Forgotten Voices

★★
theatre review (edinburgh) | Read in About 2 minutes
33328 large
100487 original
Published 12 Aug 2014
33328 large
39658 original

“Your Country Needs You!”, the recruitment poster looms large on the back wall of the theatre, Lord Kitchener jabbing at the audience. It’s one of several archetypal first world war images that supports the basic premise of this show: five war veterans have come together to recount their experiences of pain and loss at home and on the western front.

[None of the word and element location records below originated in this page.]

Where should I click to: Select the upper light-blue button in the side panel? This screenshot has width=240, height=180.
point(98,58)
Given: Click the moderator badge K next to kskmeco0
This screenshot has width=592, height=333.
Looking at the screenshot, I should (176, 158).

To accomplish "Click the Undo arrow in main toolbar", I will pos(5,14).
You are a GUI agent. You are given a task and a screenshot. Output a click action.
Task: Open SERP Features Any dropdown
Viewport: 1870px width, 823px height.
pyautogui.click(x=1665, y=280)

With a script based on oral testimonies of war veterans from the Imperial War Museum’s archives, you’d think this show would provide space to ask disquieting questions about war through vivid personal narrative. Unfortunately, what we have instead is a piece of theatre that perpetuates stereotypes and does more to encourage generalisations than make us question the necessity of conflict.

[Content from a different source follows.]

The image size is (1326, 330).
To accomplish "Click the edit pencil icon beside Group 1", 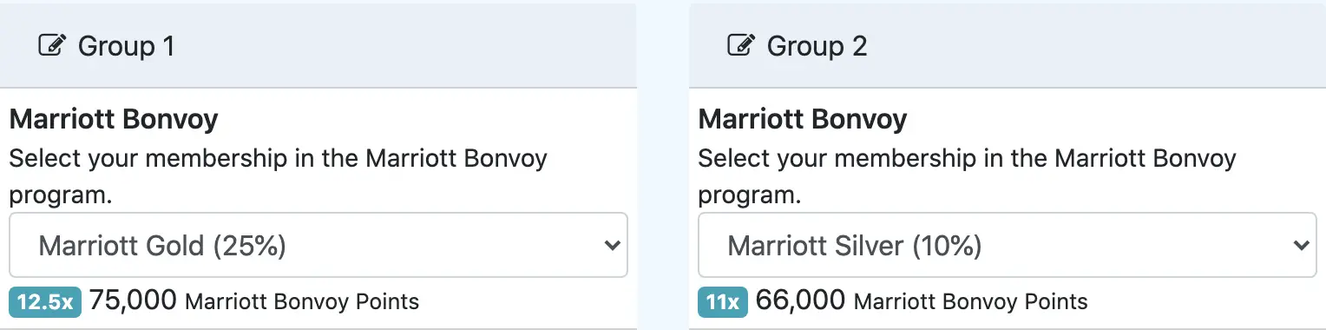I will 53,45.
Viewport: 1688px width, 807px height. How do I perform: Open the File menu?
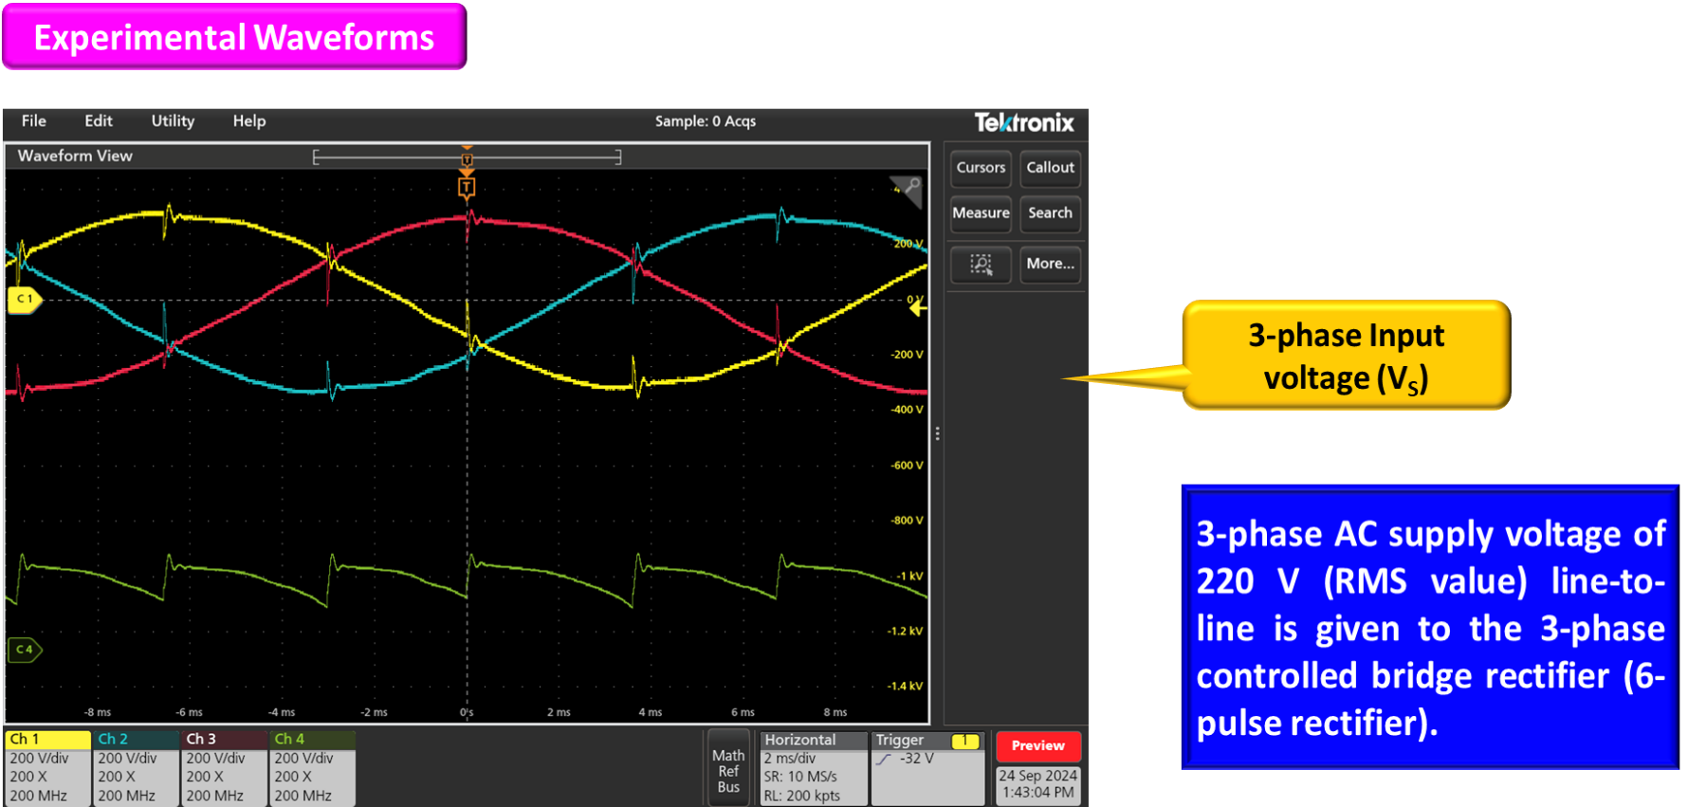point(34,121)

The confessional dialogue is powerful, and hellish accounts of drowning in shell holes, close-quarters combat and the execution of deserters certainly evoke the horror of war. What undermines this production, however, are the Blackadder-ish stereotypes onstage in front of us. The cutout characters of the Haig-like colonel, the cheery scouse private and the weeping war widow appear as extensions of easy historical over-simplifications. Posh privately-educated officers send working class men to the slaughter; women compel men to enlist; young men are forced to walk towards machine guns.

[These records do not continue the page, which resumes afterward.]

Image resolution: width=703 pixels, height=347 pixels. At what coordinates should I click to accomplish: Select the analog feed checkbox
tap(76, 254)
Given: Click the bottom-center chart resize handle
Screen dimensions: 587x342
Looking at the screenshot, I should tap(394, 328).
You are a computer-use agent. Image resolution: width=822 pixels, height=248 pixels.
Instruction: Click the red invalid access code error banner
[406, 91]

This show doesn’t seek to tackle the Great War with any particular nuance, and it certainly doesn’t do anything to soothe the voices crying from the shadows. What about the thousands of soldiers from the Commonwealth who died fighting in the British Expeditionary Force? The men of the Merchant Navy who died in the Atlantic? Instead of an exploration of forgotten voices, this show feels more like a perpetuation of the easy myths that surround our perceptions of the titanic conflict.